■ Dataset rows ■
┌──
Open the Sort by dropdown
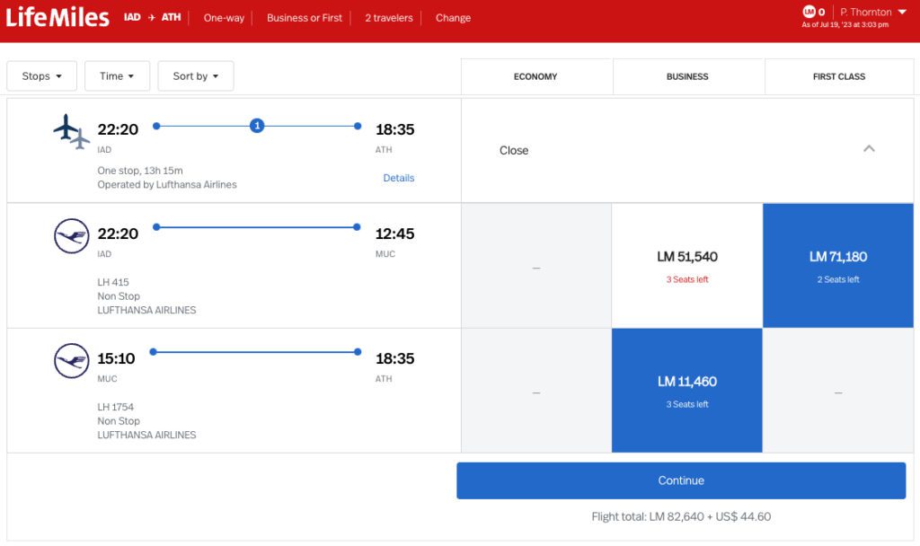Viewport: 920px width, 546px height. click(x=195, y=75)
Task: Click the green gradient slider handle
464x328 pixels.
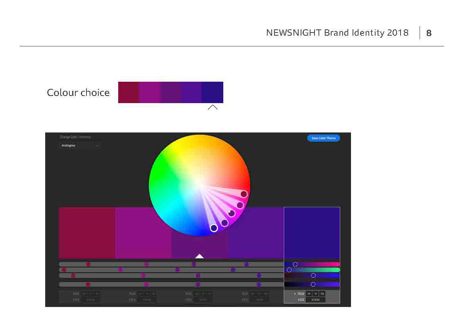Action: click(x=289, y=270)
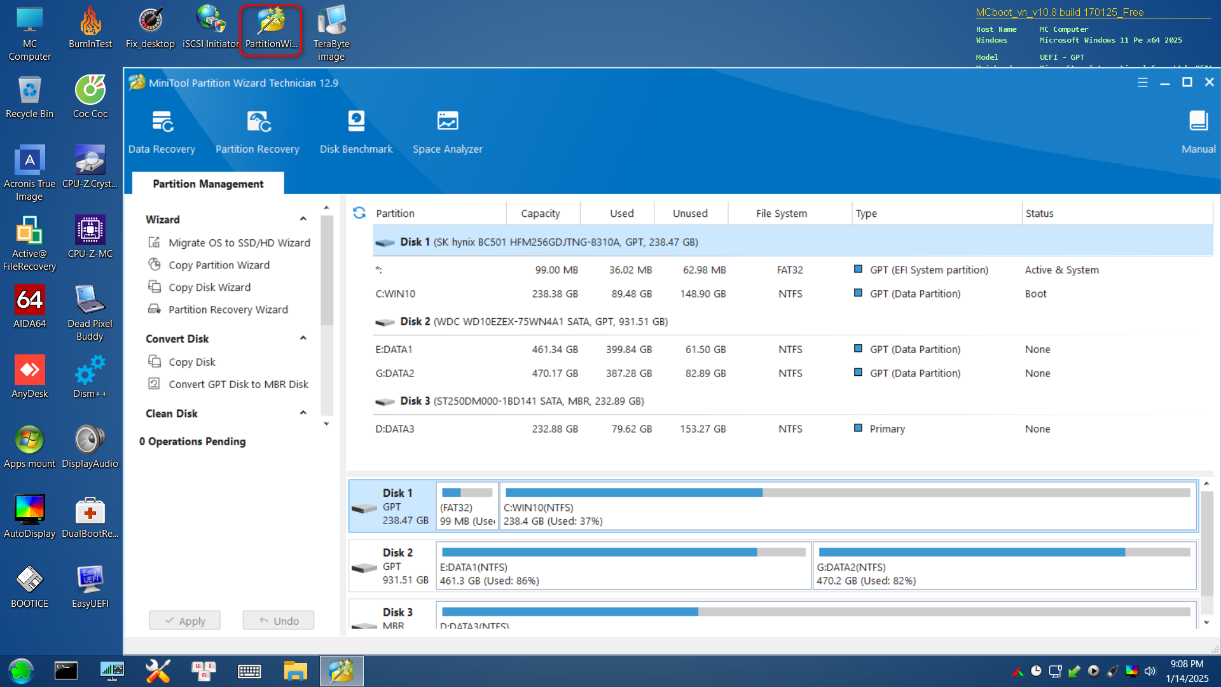Collapse the Convert Disk section

(303, 338)
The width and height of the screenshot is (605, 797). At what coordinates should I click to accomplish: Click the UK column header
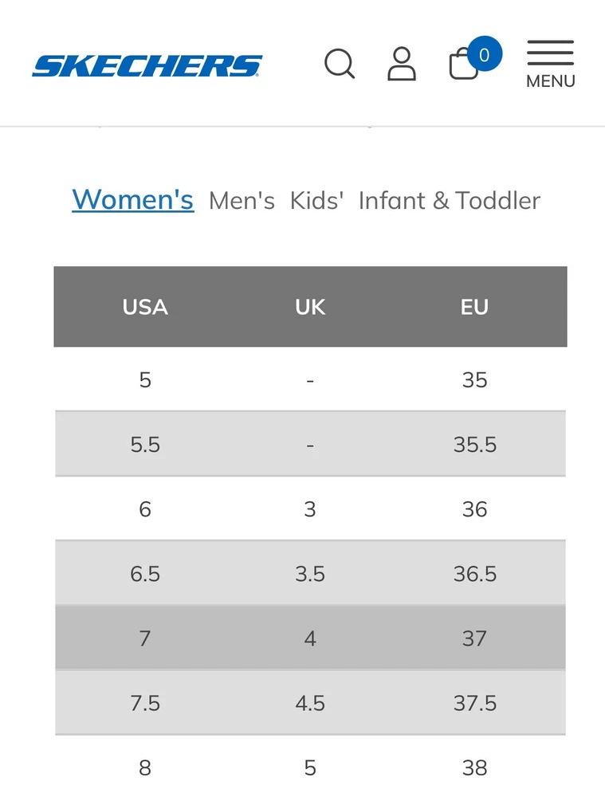click(x=310, y=308)
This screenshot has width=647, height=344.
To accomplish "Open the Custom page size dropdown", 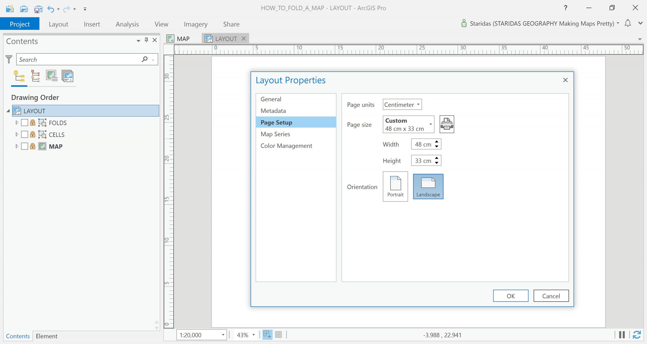I will click(408, 124).
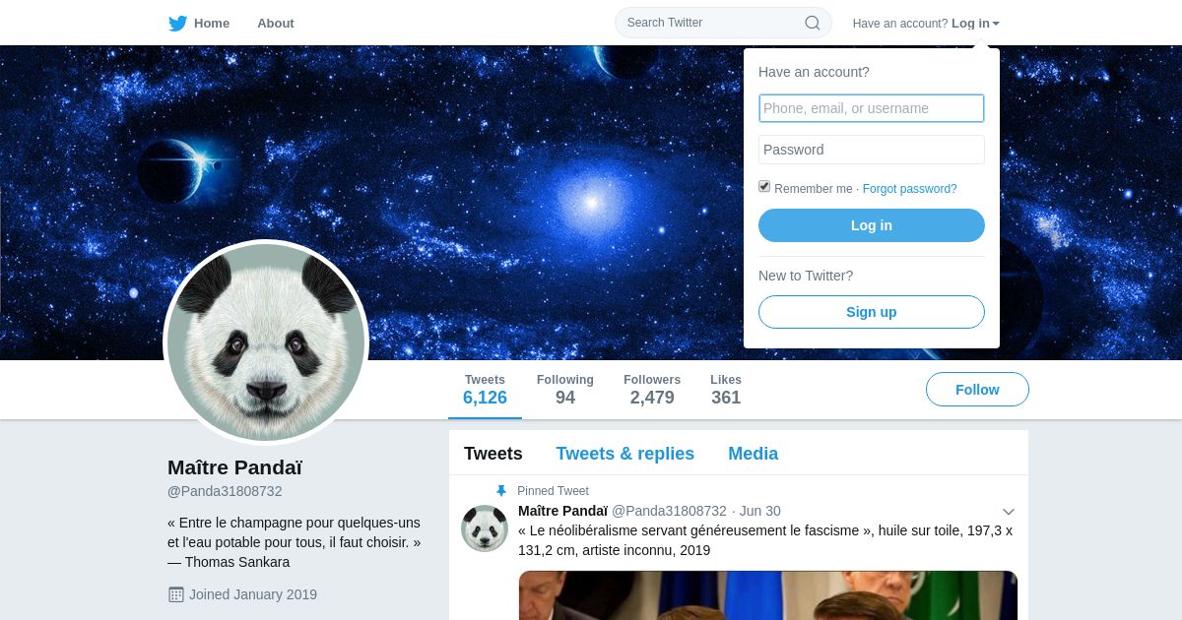Open the Forgot password link
Viewport: 1182px width, 620px height.
click(909, 189)
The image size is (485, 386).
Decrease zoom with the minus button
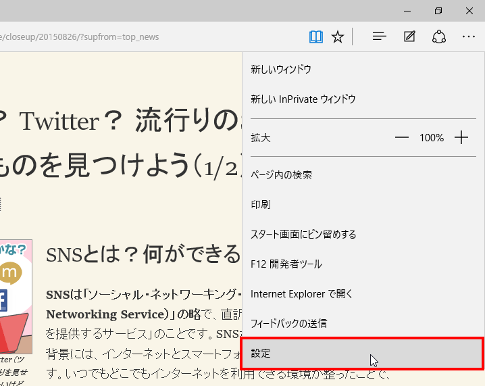click(x=402, y=138)
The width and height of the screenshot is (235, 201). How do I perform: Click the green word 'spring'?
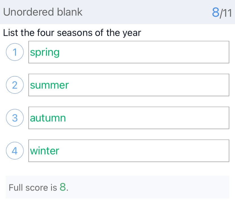(x=45, y=53)
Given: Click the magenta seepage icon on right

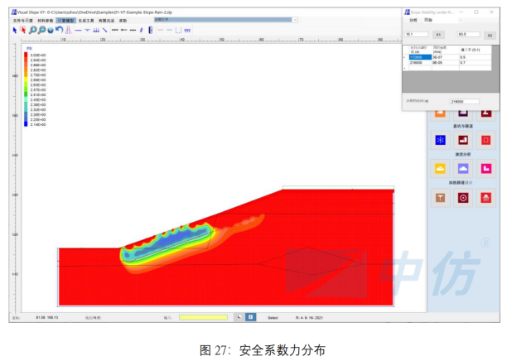Looking at the screenshot, I should point(486,169).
└──
■ Written problem ■
Return the rows verbatim from the start through the line containing "click(x=310, y=308)", inclusive. Omit the pictures from your output.

■ Full solution ■
Open the Sort by dropdown
Viewport: 920px width, 546px height. click(x=195, y=75)
Task: Click the green gradient slider handle
464x328 pixels.
Action: click(x=289, y=270)
Collapse the Convert Disk section

(303, 338)
The width and height of the screenshot is (605, 797). At what coordinates should I click to accomplish: Click the UK column header
click(x=310, y=308)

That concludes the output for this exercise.